- **WORK TO BE COMPLETED**
Find how many lines in the material below hold the word "computer". Reply with that figure alone.

- **DATASET RECORDS**

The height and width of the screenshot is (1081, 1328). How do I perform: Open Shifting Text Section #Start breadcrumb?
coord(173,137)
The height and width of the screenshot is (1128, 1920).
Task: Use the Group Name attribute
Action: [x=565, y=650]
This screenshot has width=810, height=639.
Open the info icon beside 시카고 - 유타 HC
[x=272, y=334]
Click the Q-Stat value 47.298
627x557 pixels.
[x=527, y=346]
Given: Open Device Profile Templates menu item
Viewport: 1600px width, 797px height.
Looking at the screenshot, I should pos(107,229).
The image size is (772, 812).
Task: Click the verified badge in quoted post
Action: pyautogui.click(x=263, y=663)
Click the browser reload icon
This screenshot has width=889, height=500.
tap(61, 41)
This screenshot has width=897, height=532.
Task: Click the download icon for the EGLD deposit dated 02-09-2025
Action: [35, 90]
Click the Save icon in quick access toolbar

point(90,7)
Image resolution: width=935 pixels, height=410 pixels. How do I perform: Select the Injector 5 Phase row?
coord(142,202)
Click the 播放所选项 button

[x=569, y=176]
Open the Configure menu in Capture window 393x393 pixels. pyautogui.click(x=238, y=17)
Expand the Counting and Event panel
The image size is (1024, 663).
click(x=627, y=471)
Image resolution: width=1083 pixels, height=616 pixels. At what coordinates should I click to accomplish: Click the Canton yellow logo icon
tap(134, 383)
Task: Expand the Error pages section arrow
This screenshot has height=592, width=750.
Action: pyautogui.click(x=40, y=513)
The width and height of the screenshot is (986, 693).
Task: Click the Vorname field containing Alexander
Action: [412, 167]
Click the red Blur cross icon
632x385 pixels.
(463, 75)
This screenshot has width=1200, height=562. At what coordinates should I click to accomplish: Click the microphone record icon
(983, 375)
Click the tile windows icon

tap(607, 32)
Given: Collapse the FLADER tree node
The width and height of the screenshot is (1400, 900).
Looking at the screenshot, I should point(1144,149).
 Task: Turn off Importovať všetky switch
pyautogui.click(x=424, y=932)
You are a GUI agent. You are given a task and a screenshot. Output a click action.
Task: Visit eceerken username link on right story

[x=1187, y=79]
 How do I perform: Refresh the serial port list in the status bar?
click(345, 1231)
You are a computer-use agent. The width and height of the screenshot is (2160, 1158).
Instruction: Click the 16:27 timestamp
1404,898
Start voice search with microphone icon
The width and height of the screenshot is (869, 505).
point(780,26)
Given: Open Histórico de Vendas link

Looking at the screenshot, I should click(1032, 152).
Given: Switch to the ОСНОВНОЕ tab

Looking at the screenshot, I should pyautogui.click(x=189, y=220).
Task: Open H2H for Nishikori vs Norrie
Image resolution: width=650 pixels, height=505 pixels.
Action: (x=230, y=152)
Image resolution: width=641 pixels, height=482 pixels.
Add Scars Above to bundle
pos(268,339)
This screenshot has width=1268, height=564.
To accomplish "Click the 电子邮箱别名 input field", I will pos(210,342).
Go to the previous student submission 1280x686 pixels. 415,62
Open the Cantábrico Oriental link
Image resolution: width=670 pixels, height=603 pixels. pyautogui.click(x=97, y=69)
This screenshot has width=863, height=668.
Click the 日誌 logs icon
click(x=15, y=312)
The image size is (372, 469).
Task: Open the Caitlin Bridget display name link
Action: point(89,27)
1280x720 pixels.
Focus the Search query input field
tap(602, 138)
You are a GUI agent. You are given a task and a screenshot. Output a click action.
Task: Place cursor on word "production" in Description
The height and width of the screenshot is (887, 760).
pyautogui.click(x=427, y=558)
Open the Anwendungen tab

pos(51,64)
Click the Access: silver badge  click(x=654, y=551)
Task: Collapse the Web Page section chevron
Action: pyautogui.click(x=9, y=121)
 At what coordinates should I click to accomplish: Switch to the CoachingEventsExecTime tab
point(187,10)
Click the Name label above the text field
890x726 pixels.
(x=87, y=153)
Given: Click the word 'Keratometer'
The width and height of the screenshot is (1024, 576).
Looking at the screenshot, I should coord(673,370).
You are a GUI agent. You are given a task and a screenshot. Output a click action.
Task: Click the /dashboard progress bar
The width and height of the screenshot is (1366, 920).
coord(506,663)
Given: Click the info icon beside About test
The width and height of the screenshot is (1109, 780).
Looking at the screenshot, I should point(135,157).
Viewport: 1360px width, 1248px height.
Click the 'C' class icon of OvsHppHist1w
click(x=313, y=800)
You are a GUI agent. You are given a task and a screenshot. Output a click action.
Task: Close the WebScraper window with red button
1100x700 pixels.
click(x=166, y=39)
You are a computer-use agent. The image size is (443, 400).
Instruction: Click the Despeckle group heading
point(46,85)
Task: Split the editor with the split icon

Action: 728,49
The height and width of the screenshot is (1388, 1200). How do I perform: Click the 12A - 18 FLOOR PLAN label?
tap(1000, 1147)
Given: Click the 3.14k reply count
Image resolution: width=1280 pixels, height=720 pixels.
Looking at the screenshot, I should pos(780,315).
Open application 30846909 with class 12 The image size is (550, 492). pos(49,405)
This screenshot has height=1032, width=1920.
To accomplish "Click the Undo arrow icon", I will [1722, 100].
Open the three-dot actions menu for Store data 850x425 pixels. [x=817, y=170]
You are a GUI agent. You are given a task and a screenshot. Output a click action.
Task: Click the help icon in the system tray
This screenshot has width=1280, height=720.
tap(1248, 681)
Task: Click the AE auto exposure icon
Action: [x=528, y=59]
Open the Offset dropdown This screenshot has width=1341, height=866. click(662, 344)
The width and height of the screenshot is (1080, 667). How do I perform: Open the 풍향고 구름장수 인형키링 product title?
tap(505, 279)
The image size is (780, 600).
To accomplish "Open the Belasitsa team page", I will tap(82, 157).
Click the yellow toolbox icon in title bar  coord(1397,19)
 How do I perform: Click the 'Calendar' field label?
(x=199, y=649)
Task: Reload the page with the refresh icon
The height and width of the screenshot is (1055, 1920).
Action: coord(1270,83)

- **WRITTEN RESPONSE**
2